Quote the lines of the records from the line containing "Expand Private Resource" to the line containing "The width and height of the screenshot is (363, 346).", including both, without the pictures.

RECORD SET:
════════════════════

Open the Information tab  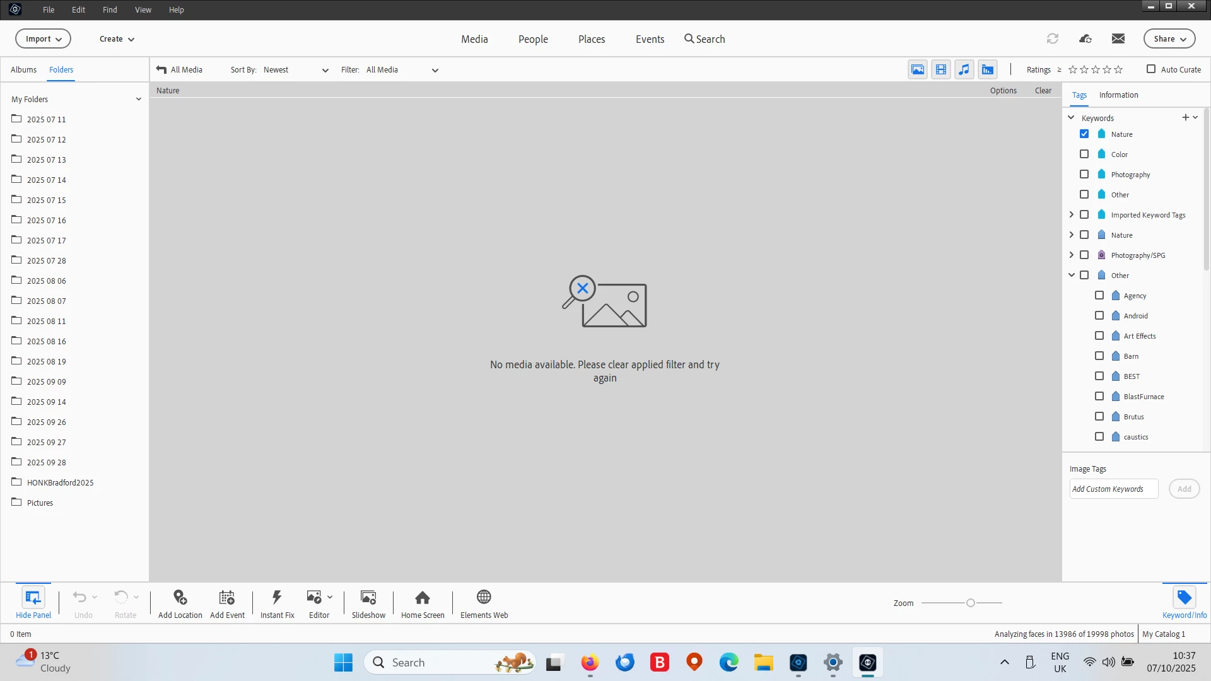click(1118, 95)
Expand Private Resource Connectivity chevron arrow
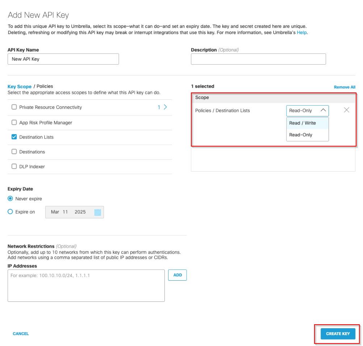The width and height of the screenshot is (363, 346). (165, 107)
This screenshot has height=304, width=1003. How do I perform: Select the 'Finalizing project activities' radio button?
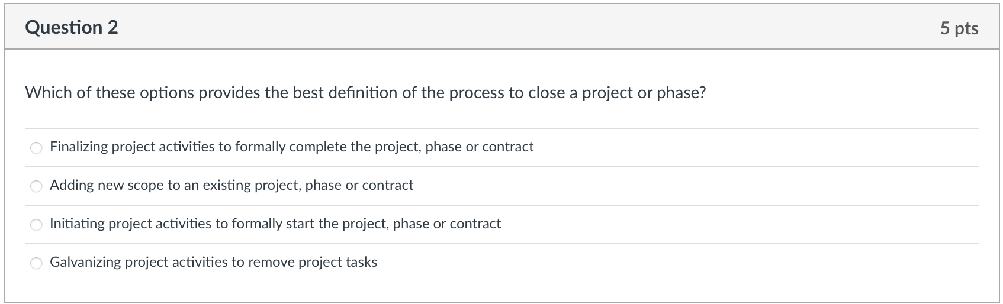point(37,148)
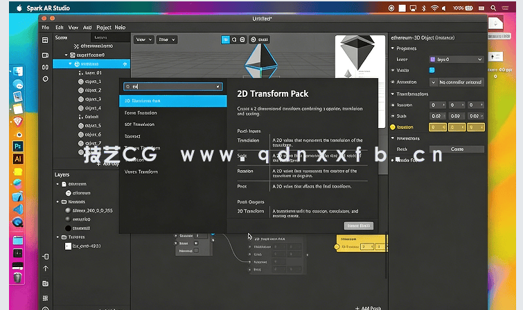Click the top layout icon in left toolbar
The width and height of the screenshot is (523, 310).
pyautogui.click(x=45, y=41)
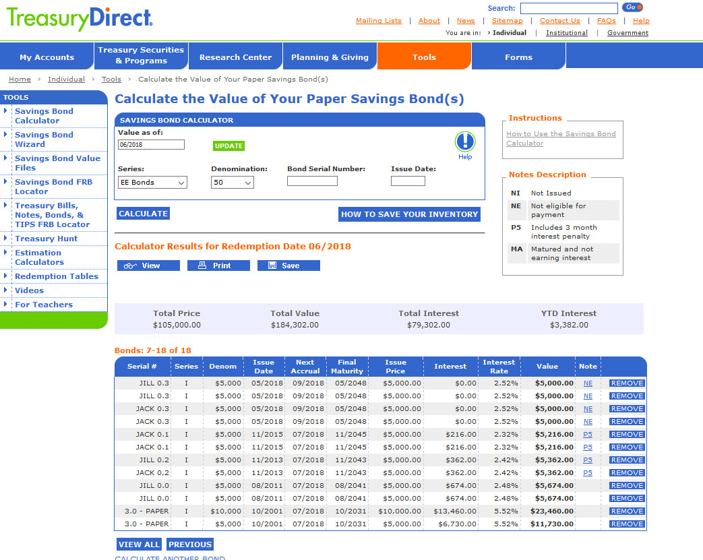Remove the $10,000 3.0 - PAPER bond
The height and width of the screenshot is (560, 703).
(627, 511)
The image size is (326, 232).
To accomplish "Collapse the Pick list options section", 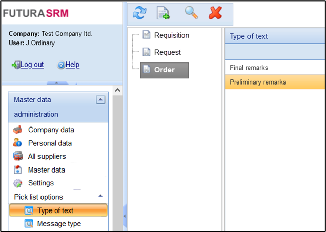I will pyautogui.click(x=100, y=196).
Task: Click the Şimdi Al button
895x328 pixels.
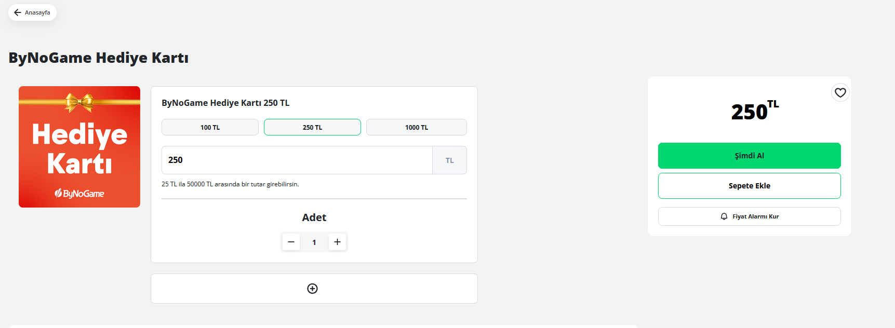Action: pos(749,156)
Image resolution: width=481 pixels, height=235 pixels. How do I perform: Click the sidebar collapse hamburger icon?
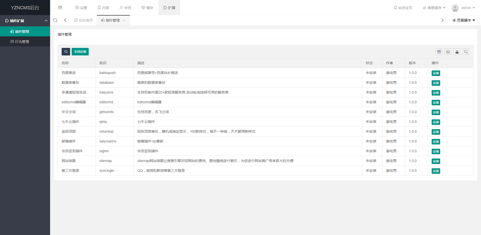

════════════════════

ANSWER TO THIS TASK:
Expand Private Resource Connectivity chevron arrow
The width and height of the screenshot is (363, 346). (165, 107)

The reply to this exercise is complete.